Class A misdemeanors not listed above will have 1 year waiting periods instead of the old 2 year period.  And any other class B misdemeanor will have no waiting period.

This is of course always subject to change as it is a policy of the District Attorney’s Office of Harris County.  But as is, at the time of writing, this is a great change for those who might be unfortunate enough to be going through this process.  If you have specific questions, contact our attorneys regarding your case.

Protect Your Future on Misdemeanor Theft Cases

Every day in the courthouse I see young adults with no criminal record taking plea deals on misdemeanor theft cases. The problem is, they are not protecting their future. In my opinion, theft is the absolute worst type of misdemeanor you can have on your record. No one is ever going to want to hire someone who they think is a thief. For some reason, many people do not understand this, or are not given good advice.

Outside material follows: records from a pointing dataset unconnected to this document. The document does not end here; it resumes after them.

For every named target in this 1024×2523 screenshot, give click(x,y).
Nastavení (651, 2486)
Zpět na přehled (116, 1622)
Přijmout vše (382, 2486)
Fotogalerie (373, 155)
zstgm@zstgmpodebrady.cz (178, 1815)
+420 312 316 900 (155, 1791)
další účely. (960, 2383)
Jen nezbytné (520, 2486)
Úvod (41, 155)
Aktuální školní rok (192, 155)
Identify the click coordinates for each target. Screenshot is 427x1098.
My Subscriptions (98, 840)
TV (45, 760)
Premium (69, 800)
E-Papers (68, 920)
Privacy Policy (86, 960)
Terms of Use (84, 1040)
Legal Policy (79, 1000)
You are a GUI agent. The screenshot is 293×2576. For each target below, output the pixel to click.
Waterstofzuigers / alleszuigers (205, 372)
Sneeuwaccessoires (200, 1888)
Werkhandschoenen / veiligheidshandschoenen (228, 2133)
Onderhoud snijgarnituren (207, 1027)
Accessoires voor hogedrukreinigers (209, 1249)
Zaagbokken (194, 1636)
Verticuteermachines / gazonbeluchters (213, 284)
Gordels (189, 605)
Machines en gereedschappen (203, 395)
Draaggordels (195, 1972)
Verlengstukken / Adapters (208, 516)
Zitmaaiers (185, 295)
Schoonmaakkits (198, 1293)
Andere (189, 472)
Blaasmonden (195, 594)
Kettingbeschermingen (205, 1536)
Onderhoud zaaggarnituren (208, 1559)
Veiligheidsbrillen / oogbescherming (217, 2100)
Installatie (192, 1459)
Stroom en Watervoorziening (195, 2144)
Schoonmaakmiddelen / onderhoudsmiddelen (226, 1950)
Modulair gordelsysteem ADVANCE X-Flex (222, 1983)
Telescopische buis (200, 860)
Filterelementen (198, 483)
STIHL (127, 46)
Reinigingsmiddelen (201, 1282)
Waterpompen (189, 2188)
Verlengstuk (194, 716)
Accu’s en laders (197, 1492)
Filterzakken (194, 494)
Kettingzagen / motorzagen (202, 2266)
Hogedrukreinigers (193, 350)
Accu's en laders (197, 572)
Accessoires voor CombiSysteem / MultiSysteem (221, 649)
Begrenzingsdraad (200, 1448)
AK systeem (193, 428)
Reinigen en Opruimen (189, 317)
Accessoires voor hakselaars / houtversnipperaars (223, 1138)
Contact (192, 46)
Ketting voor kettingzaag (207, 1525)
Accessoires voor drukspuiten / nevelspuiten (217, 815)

Typically on theft cases in Harris County you will have 4 options. Option number 1 is a jury trial. Everyone has the right to fight their case and have a jury trial. Unfortunately, many of these cases are not easy to defend as the typical situation involves someone shoplifting on camera from a major retailer, and getting caught with the merchandise outside of the store. So in this type of situation many times it is best to try to reach a plea deal.

The next option is the best option and that is a Pre-Trial Diversion. A Pre-Trial Diversion is a 6 month program in Harris County where your court date is reset for 6 months. During that time (while your case is still pending), you complete what is essentially conditions similar to a probation. Requirements usually include the completion of an anti-theft class, community service, random drug tests, a fine, monthly meetings. At the completion of the program, if the individual successfully completes it, the case is dismissed. This is a true dismissal that is eventually eligible for expunction, which is a destruction of the records.

If for some reason you are not accepted into the pre-trial diversion program, deferred adjudication is the next best option. This can be anywhere from 6-12 months depending on the court and prosecutor. The difference with deferred is you actually plead guilty, and the case ends. You then start probation, which has similar conditions as above. If you finish deferred adjudication successfully you will avoid a conviction on your record. The problem with deferred adjudication is that your arrest record is still visible. If someone pulls a background check on you, and they see you were on deferred adjudication they are going to know that you pled guilty. The only reason you avoided a conviction was because of probation. Jobs, apartments, schools, etc will still hold that against you. To remedy this you can partially seal your record through a petition for non-disclosure (which you can read about in my past blogs), but this only partially seals your record.

The worst option of the bunch is sitting it out in jail or simply paying a fine. Both of those require guilty pleas, and are lifetime convictions that you can NEVER take off of your record. So you will basically be having to explain this every single time you apply for a job for the rest of your life (if you even get an interview). Too many people take this option because it’s the easy way out. They are told, “pay $300 and it’s over with, no probation”. But it is horrible for you! Protect your future!